**Problem description**
For each line below, return an exact copy.

---------- Input data ----------

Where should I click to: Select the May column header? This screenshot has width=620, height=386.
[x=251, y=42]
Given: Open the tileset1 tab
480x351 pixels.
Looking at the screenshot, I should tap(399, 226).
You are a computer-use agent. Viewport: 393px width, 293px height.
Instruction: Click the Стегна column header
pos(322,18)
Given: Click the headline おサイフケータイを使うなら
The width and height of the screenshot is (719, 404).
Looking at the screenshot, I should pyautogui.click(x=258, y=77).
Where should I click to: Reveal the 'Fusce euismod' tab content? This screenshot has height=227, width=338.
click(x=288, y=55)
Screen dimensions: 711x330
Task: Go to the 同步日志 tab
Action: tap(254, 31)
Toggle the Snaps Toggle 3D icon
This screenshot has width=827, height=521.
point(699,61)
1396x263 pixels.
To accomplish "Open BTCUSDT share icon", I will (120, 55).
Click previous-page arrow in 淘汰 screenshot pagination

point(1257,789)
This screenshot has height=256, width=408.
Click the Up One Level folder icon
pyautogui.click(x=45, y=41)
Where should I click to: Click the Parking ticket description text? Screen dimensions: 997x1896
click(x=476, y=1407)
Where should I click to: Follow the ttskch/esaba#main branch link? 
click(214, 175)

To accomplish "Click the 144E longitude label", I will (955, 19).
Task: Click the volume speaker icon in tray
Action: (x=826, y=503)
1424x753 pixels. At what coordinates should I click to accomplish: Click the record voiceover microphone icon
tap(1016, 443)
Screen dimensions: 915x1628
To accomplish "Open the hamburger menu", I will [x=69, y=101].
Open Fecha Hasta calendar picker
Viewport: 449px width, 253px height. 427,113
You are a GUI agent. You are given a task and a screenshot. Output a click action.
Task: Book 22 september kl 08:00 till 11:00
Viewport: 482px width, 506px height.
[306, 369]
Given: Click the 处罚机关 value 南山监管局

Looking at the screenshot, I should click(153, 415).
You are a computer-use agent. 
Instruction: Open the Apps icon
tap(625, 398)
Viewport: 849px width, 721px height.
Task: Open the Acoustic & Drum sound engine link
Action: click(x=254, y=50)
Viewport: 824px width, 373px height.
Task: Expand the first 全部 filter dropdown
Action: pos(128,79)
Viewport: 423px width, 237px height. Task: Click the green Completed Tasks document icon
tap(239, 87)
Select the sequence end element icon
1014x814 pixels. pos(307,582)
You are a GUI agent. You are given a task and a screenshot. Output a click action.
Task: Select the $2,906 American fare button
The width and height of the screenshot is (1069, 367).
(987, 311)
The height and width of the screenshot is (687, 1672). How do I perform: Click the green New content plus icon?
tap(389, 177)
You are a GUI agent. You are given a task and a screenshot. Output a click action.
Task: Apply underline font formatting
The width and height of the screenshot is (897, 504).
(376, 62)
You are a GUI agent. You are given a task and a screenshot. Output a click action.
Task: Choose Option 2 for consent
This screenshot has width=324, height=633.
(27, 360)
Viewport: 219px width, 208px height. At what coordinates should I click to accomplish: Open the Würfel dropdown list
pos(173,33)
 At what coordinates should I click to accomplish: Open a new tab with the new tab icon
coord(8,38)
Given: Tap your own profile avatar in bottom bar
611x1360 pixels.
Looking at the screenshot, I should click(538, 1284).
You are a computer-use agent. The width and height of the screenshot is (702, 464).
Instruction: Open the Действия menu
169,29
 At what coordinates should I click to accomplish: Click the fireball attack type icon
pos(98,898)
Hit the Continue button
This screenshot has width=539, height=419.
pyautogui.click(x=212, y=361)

----------

**Response below**
Where should I click to: Select the May column header? This screenshot has width=620, height=386.
[x=251, y=42]
Given: Open the tileset1 tab
480x351 pixels.
Looking at the screenshot, I should tap(399, 226).
You are a computer-use agent. Viewport: 393px width, 293px height.
Instruction: Click the Стегна column header
pos(322,18)
Given: Click the headline おサイフケータイを使うなら
The width and height of the screenshot is (719, 404).
Looking at the screenshot, I should pyautogui.click(x=258, y=77).
Where should I click to: Reveal the 'Fusce euismod' tab content? This screenshot has height=227, width=338.
click(x=288, y=55)
Screen dimensions: 711x330
Task: Go to the 同步日志 tab
Action: tap(254, 31)
Toggle the Snaps Toggle 3D icon
This screenshot has width=827, height=521.
point(699,61)
1396x263 pixels.
To accomplish "Open BTCUSDT share icon", I will (120, 55).
Click previous-page arrow in 淘汰 screenshot pagination

point(1257,789)
This screenshot has height=256, width=408.
Click the Up One Level folder icon
pyautogui.click(x=45, y=41)
Where should I click to: Click the Parking ticket description text? Screen dimensions: 997x1896
click(x=476, y=1407)
Where should I click to: Follow the ttskch/esaba#main branch link? 
click(214, 175)

To accomplish "Click the 144E longitude label", I will (955, 19).
Task: Click the volume speaker icon in tray
Action: (x=826, y=503)
1424x753 pixels. At what coordinates should I click to accomplish: Click the record voiceover microphone icon
tap(1016, 443)
Screen dimensions: 915x1628
To accomplish "Open the hamburger menu", I will [x=69, y=101].
Open Fecha Hasta calendar picker
Viewport: 449px width, 253px height. 427,113
You are a GUI agent. You are given a task and a screenshot. Output a click action.
Task: Book 22 september kl 08:00 till 11:00
Viewport: 482px width, 506px height.
[306, 369]
Given: Click the 处罚机关 value 南山监管局

Looking at the screenshot, I should click(153, 415).
You are a computer-use agent. 
Instruction: Open the Apps icon
tap(625, 398)
Viewport: 849px width, 721px height.
Task: Open the Acoustic & Drum sound engine link
Action: click(x=254, y=50)
Viewport: 824px width, 373px height.
Task: Expand the first 全部 filter dropdown
Action: pos(128,79)
Viewport: 423px width, 237px height. Task: Click the green Completed Tasks document icon
tap(239, 87)
Select the sequence end element icon
1014x814 pixels. pos(307,582)
You are a GUI agent. You are given a task and a screenshot. Output a click action.
Task: Select the $2,906 American fare button
The width and height of the screenshot is (1069, 367).
(987, 311)
The height and width of the screenshot is (687, 1672). How do I perform: Click the green New content plus icon?
tap(389, 177)
You are a GUI agent. You are given a task and a screenshot. Output a click action.
Task: Apply underline font formatting
The width and height of the screenshot is (897, 504).
(376, 62)
You are a GUI agent. You are given a task and a screenshot. Output a click action.
Task: Choose Option 2 for consent
This screenshot has width=324, height=633.
(27, 360)
Viewport: 219px width, 208px height. At what coordinates should I click to accomplish: Open the Würfel dropdown list
pos(173,33)
 At what coordinates should I click to accomplish: Open a new tab with the new tab icon
coord(8,38)
Given: Tap your own profile avatar in bottom bar
611x1360 pixels.
Looking at the screenshot, I should click(538, 1284).
You are a computer-use agent. The width and height of the screenshot is (702, 464).
Instruction: Open the Действия menu
169,29
 At what coordinates should I click to accomplish: Click the fireball attack type icon
pos(98,898)
Hit the Continue button
This screenshot has width=539, height=419.
pyautogui.click(x=212, y=361)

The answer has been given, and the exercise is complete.